Bu roman yayınlanır yayınlanmaz herkesin dikkatini çekti ve yılın en iyi romanı olarak kabul edildi.Ishiguro Kazuo'nun kendisi de en iyi genç İngiliz yazarlardan biri olarak biliniyor.
Ishiguro Kazuo, yazma becerilerinin gelişmesiyle birlikte "Long Days Stay", bilim kurgu "Don't Let Me Go" da dahil olmak üzere gittikçe daha fazla mükemmel eser yazdı.
("Uzun Günler" in film versiyonu)
("Gitmeme İzin Verme" nin film versiyonu)
Ishiguro Kazuo'nun bugüne kadarki ilk çalışmasından bu yana, eserleri çok değil ama hepsi güzel işler, hemen hemen her biri bir büyük ödül kazandı ve kendisi bile Britanya İmparatorluğu Madalyası kazandı. Bir zamanlar Downing Caddesi 10 Nolu Başbakan Köşkü'ne bir portresi asıldı. Margaret Thatcher iktidardayken, Japonya İmparatoru Britanya'yı ziyaret etti ve bir devlet ziyafetine davet edildi.
Nobel Edebiyat Ödülü yayınlandıktan sonra resmi Twitter, Kazuo Ishiguro'yu tebrik etti.
Herkes Kazuo Ishiguro'yu tebrik ederken, aşağıdaki yorumlar çarpık görünüyor.
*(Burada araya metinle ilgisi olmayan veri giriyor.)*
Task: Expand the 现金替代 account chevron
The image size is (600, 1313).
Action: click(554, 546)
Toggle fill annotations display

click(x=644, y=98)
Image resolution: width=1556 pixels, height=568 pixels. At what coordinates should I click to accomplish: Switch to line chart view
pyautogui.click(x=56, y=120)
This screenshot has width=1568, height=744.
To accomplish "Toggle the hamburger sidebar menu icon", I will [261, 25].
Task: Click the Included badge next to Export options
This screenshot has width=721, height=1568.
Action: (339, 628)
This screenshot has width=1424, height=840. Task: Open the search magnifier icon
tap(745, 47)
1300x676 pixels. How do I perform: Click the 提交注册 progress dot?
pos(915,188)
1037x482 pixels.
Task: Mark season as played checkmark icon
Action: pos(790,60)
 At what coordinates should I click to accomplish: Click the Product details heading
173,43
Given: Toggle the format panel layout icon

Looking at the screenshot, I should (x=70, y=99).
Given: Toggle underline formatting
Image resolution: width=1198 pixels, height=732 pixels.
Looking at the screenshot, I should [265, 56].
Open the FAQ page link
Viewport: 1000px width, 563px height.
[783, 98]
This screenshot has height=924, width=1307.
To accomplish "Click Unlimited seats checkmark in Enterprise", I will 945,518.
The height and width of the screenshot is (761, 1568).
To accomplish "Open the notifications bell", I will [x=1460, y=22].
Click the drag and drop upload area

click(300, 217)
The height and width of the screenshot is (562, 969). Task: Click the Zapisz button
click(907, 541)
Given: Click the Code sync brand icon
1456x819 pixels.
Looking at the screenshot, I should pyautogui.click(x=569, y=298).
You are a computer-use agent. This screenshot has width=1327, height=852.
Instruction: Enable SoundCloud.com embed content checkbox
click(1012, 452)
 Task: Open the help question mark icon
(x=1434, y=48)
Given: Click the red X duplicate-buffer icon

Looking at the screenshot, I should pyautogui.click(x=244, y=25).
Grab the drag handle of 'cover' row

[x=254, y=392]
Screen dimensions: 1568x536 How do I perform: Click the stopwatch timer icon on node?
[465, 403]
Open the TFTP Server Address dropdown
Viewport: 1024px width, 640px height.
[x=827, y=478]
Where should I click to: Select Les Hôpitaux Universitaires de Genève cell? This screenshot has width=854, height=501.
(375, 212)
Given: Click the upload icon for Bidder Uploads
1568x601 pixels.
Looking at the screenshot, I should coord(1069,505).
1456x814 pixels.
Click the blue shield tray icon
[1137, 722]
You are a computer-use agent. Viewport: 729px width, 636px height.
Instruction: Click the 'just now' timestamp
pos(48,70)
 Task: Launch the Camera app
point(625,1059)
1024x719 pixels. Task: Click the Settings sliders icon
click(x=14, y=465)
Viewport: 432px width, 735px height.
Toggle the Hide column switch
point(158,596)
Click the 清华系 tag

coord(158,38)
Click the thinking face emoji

Herkes Haruki Murakami'den bahsetti.
Zavallı Murakami, lütfen huzur içinde yat
Murakami kesinlikle Nobel alacak, bu sadece zaman meselesi!
Murakami için bir kez daha Nobel Ödülü yok
Bekliyorum, Murakami ödülü kazandı ~
...
Herkes Murakami Haruki'ye sempati duyup alay ettiğinde Ishiguro Kazuo, aslında en sevdiği Japon yazarın Haruki Murakami olduğunu çünkü ona göre Haruki Murakaminin eserlerinin çok uluslararası olduğunu ve onu çok sevdiğini söyledi. Uluslararası bir çalışma.
Haruki Murakami, aynı zamanda Ishiguro Kazuo'nun "Gitmeme İzin Verme" yi uzun zaman önce gördüğünü ve onun dahiyane fikirlerine ve içeriğine hayran kaldığını ve sevdiğini söyledi.
Yani rakip gibi görünen iki yazar aslında birbirinin hayranı mı?
Kazuo Ishiguro bu kez Nobel Edebiyat Ödülü'nü kazandı. Ödül için verilen nedenler şunlardı: Büyük duygusal dürtülerle dolu romanlarında, dünyayla kendi kendini beğenmiş bağlantı algımızı altüst ederek, hayali algımızın ardına gizlenmiş uçurumu sunuyor.
Ödülü kazandıktan sonra BBC ile yaptığı röportajda şöyle cevap verdi:
"Dünya şu anda bir huzursuzluk içinde. Umarım tüm Nobel Ödülleri dünyanın olumlu gelişimi için bir güç olabilir."